**What you need to do**. Summarize the excerpt on hybrid nanocarbon fillers in RTM6 resin in three sentences.

**Excerpted text**.
The aim of this work is to investigate the potentiality of hybrid nanocarbon systems to overcome the problems of nanocomposite processing, such as poor filler dispersion and increase in viscosity, which typically makes the use of SWCNTs inapplicable in industrial processes despite their exceptional properties. The point of view of processing is generally neglected in the literature and the present work aims to fill this gap. An extensive study of the rheological properties of hybrid CNT/GNP fillers dispersed in a typical aerospace resin before curing is reported. This work aims to determine the optimal ratios between graphene and nanotubes to obtain suitable processability characteristics useful for liquid composite molding while enhancing the electrical properties of the nanocomposites. In particular, the properties of aerospace-grade RTM6, a mono-component epoxy resin, loaded with GNP/SWCNT hybrid nanofiller in the ratio of 2:8, 5:5 and 8:2 (hereafter, respectively, referred to as GNP2SWCNT8, GNP5SWCNT5 and GNP8SWCNT2) were investigated in terms of electrical and rheological properties and related to material processability. This resin was selected because it is already qualified for aerospace applications. In addition, it has a low viscosity (0.05 Pa·s) at the injection temperature (about 80 °C) so that it can be used in liquid composite molding to manufacture components with complex geometries and large dimensions [46]. Several studies can be found in the literature on the use of the RTM6 resin for the fabrication of epoxy/MWCNT and epoxy/SWCNT nanocomposites [47,48,49]; yet, to the best of our knowledge, its use in combination with hybrid carbon fillers has not been investigated.

**Given information**.
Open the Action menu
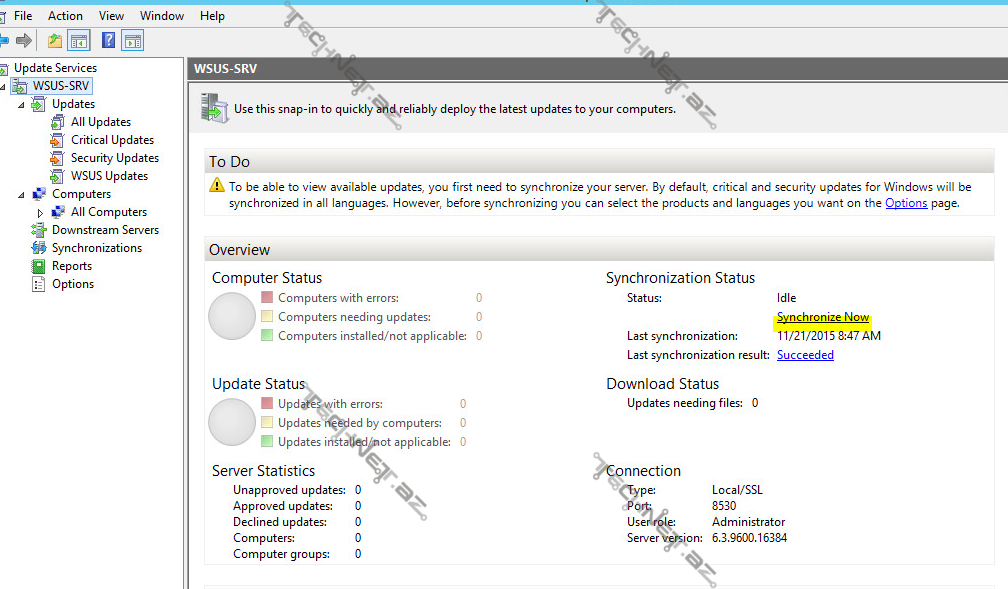This screenshot has height=589, width=1008. point(66,16)
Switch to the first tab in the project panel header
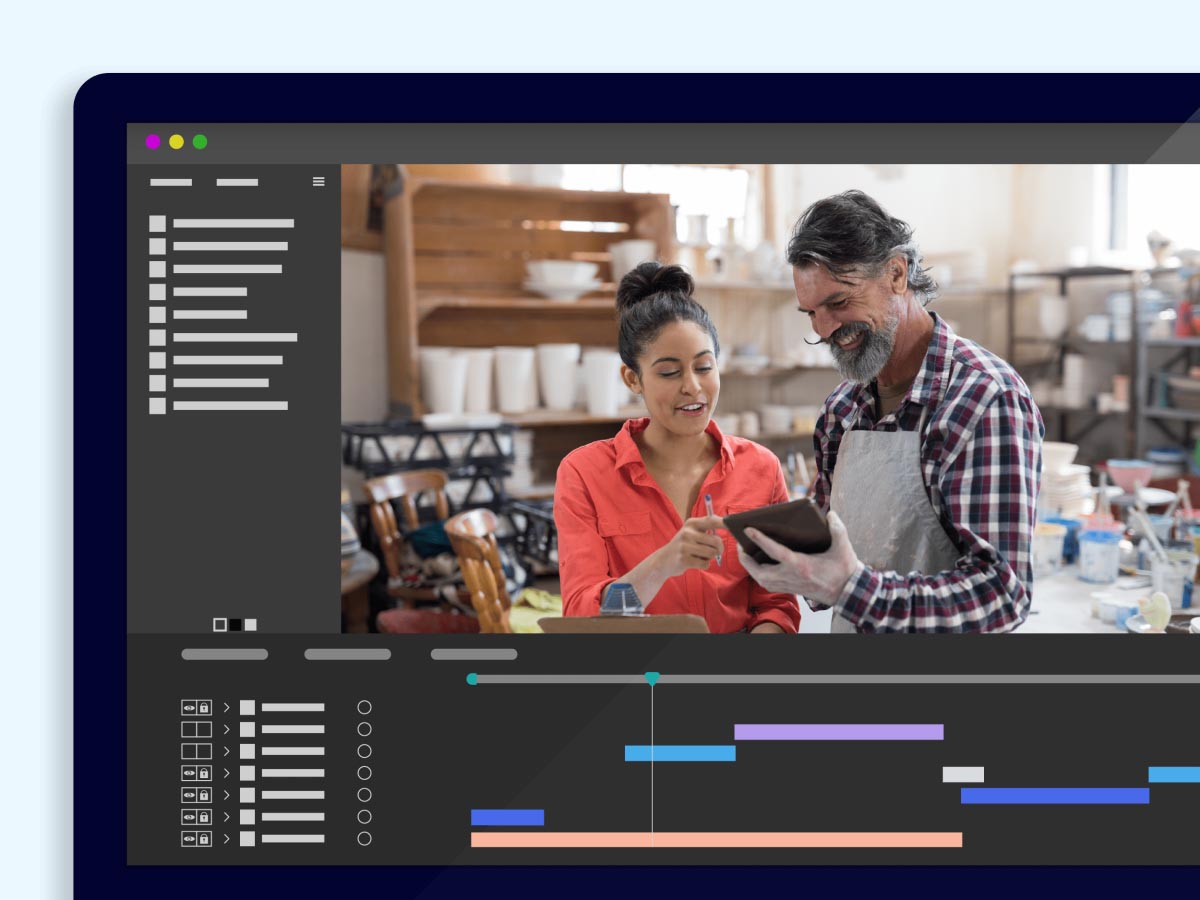This screenshot has height=900, width=1200. coord(170,183)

**Complete answer**. The work examines whether hybrid graphene nanoplatelet and single-walled carbon nanotube fillers can overcome nanocomposite processing problems such as poor filler dispersion and increased viscosity, a processing view that the literature generally neglects. It studies the rheological and electrical properties of the uncured aerospace epoxy RTM6 loaded with GNP/SWCNT ratios of 2:8, 5:5 and 8:2, aiming to find ratios that suit liquid composite molding while improving electrical properties. RTM6 was chosen because it is already qualified for aerospace use and has a low viscosity of 0.05 Pa·s at about 80 °C, and its combination with hybrid carbon fillers has not been investigated before.